** GIVEN INFORMATION follows **

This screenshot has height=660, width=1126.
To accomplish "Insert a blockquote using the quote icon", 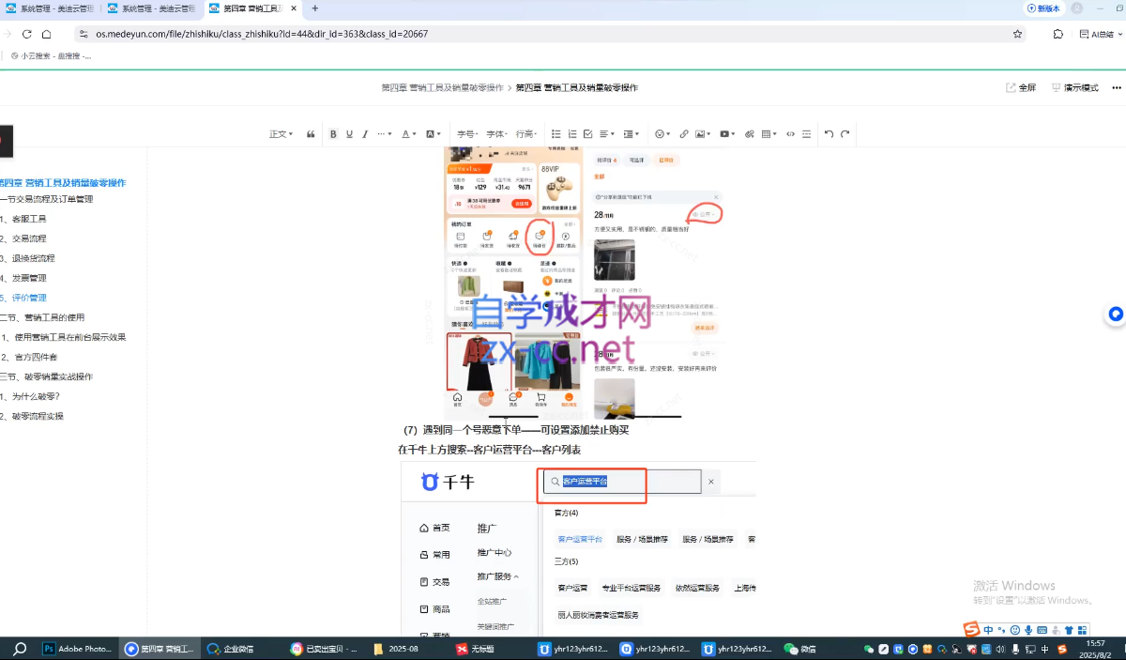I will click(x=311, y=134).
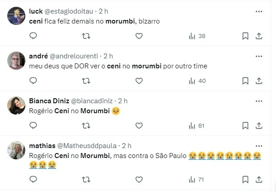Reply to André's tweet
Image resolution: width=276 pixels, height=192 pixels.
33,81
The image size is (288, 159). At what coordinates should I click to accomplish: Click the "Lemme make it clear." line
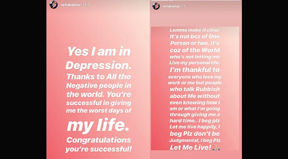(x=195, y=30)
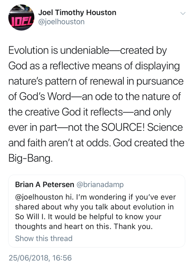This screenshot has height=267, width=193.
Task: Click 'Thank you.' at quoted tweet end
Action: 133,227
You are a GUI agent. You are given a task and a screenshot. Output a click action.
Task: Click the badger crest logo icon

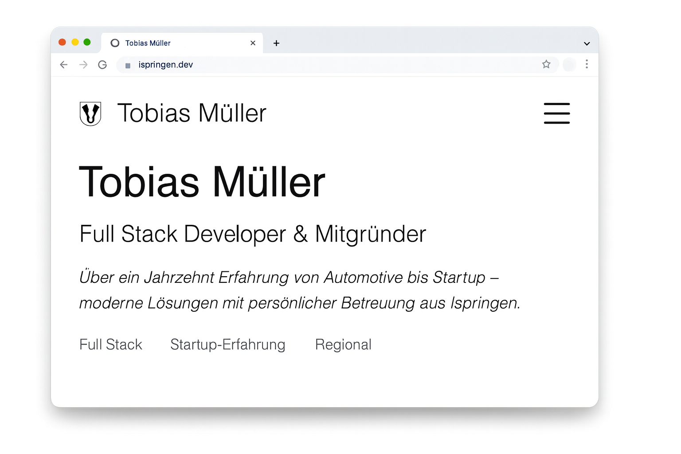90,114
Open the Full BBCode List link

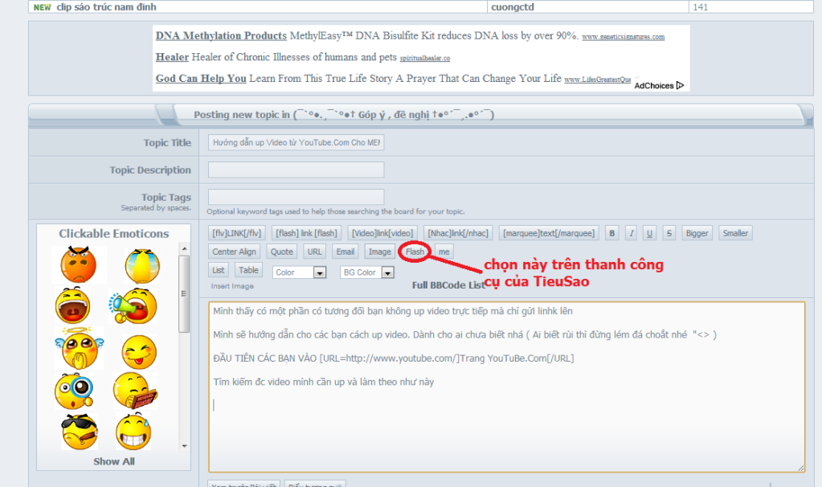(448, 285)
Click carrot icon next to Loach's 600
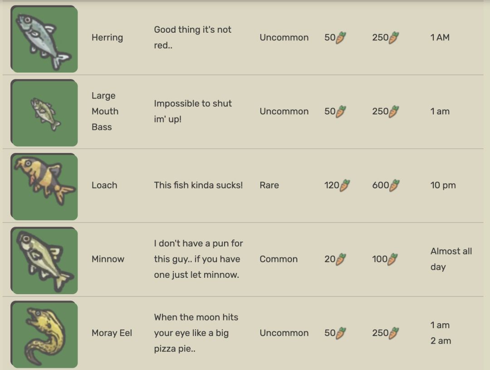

** End of GIVEN INFORMATION **

▶ [TASK DETAILS] The lines from the one containing "Open the Full BBCode List link" to the end of the material must be output exactly, both ends included; no picture may appear.

▶ [ANSWER SECTION]
Open the Full BBCode List link

(448, 285)
Click carrot icon next to Loach's 600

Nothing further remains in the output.